Henkel perfectly realized this need by launching “Persil Service Online”, the first home laundry service in Germany, at the end of December 2015! For consumers nothing could be simpler.
- They sign up on the geschickt-gereinigt.de site and receive dispatch labels.
- When their dirty laundry basket is full, they just tip its contents into a cardboard box, stick a label on it and hand it over to DHL. Depending on the constraints of the moment, they choose one of the different methods at their disposal: handover at home, in a DHL agency or in their letterbox or a Click & Collect locker. DHL has a network of more than 2750 Packstations throughout Germany.
- The boxes are returned to customers 3 days after dispatch.

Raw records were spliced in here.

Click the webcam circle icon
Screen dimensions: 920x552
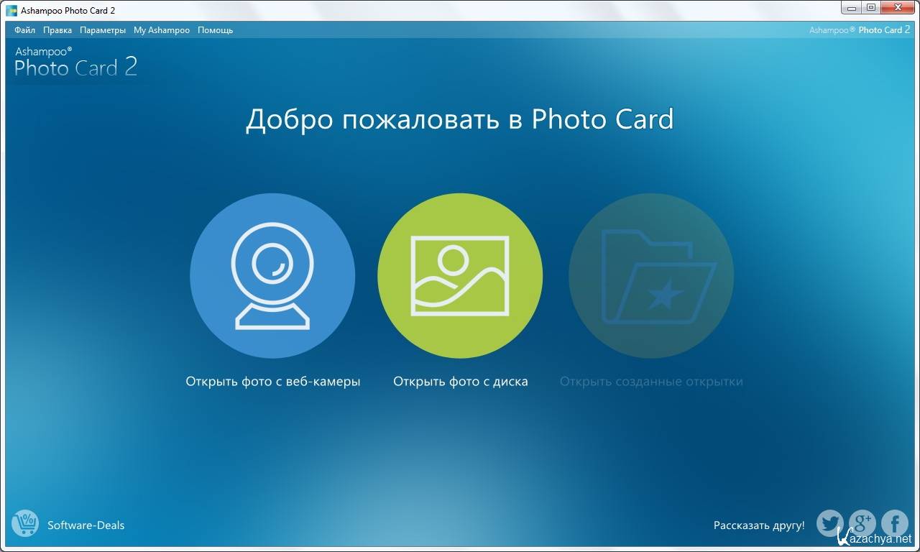(272, 276)
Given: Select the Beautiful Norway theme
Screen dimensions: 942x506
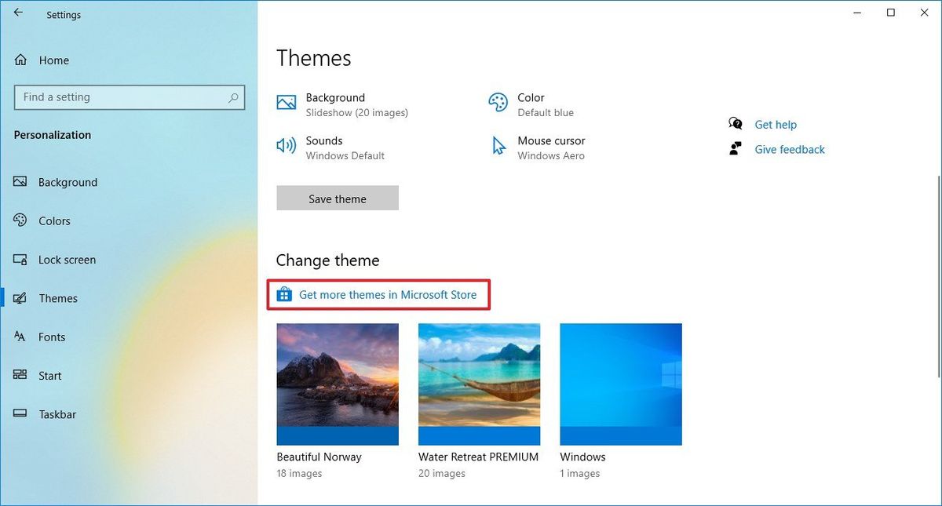Looking at the screenshot, I should coord(337,384).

All they have to do is open it and put away their clean and ironed linen.
Prices are competitive: €2.85€ per folder, €5.90 per dress or €5.50 per tablecloth. All the more so as collection and delivery is free for 7 or more items or orders from €25.00. Indeed the forecasts are ambitious. For Stichweh and its CEO Hans-Jürgen Heyduk, online laundry services will eventually represent a potential market of 20 to 30 million euros a year. For year 1, “Persil Service Online” sales are estimated to total between 1 and 2 million euros! Enough to quickly secure a return on investments.
Interpretation
This is not the first time that Henkel and Stichweh have joined forces. They have offered “Persil Service Office”, a corporate concierge service, since 2011. Now operating in more than 170 companies, it is used by over 12,000 employees. However, by directly attacking the retail market this partnership is adding a whole new dimension. Stichweh has not hesitated to spend 1 million euros to develop an ultra-modern industrial laundry facility that can process the dirty laundry of all German households. But it was essential to involve a logistics partner to handle the flow of dirty laundry. Hence the appearance of DHL in the partnership. A role probably legitimized by the test run with Audi and Amazon in 2015: DHL deposits a parcel purchased on Amazon in the boot of a customer’s Audi.

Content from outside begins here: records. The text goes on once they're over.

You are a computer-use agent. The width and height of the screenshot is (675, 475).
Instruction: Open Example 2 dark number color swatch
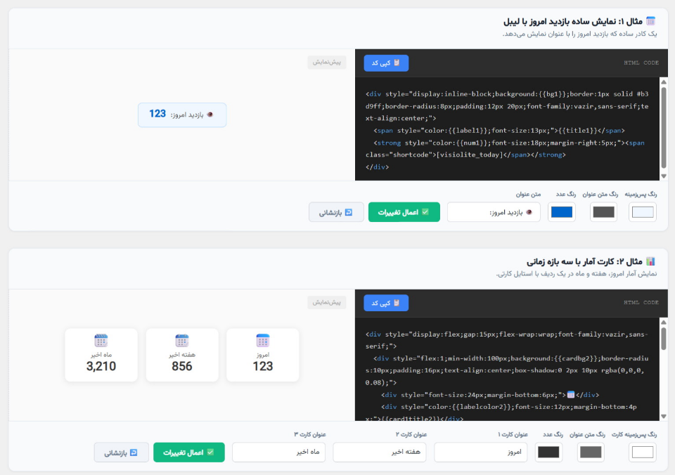pyautogui.click(x=548, y=452)
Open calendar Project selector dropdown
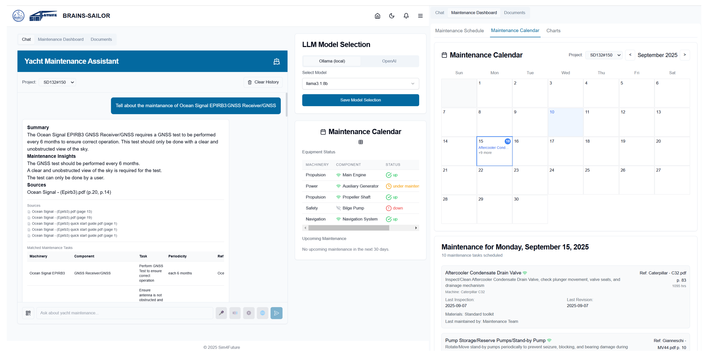The height and width of the screenshot is (361, 706). click(603, 55)
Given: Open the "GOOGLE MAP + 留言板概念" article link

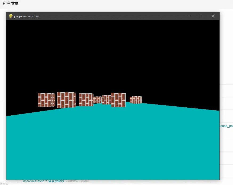Looking at the screenshot, I should [43, 181].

Just as for Audi, Henkel “monetizes” its audience with third-party companies, thereby expanding its offering. But it is above all the impact on Henkel’s positioning that is interesting. Indeed its role is changing and taking on another dimension. From a mere vendor of washing powder, the company now brands itself as a daily household partner. With “Persil Service Online”, Henkel meets the prime objective of detergent buyers at a lower cost and with less effort, namely having clean and ironed laundry.
“Persil Service Online” is thus the perfect illustration of a service-centric economy in which the companies that win are those that meet customer expectations with service-based solutions. As Henkel Laundry & Home Care’s New Business Director Thomas Schuffenhauer says: “we offer our customers a practical time-saving solution, as part of an ever more mobile life”. This is one of the nine customer relationship trends of tomorrow interpreted in the report entitled “Innovez Service Centric 2015”: being empowered on a daily basis. It is by partnering customers and addressing their everyday problems that companies will already create the differentiating factors of tomorrow!
Obviously there was some grumbling when the launch was announced. Green organizations like Deutsche Umwelthilfe, an environmental and consumer protection NGO, serve notice the potential impact on the air quality of town centres, already congested with cars and delivery vans. However, their indictment begins with these words: “Das ist bequem”… “It’s practical”. So if even its critics perceive the benefits of the service as consumers, it’s hard to see how it could fail. The service-centric economy is no longer an utopia but a reality that will impose itself more and more.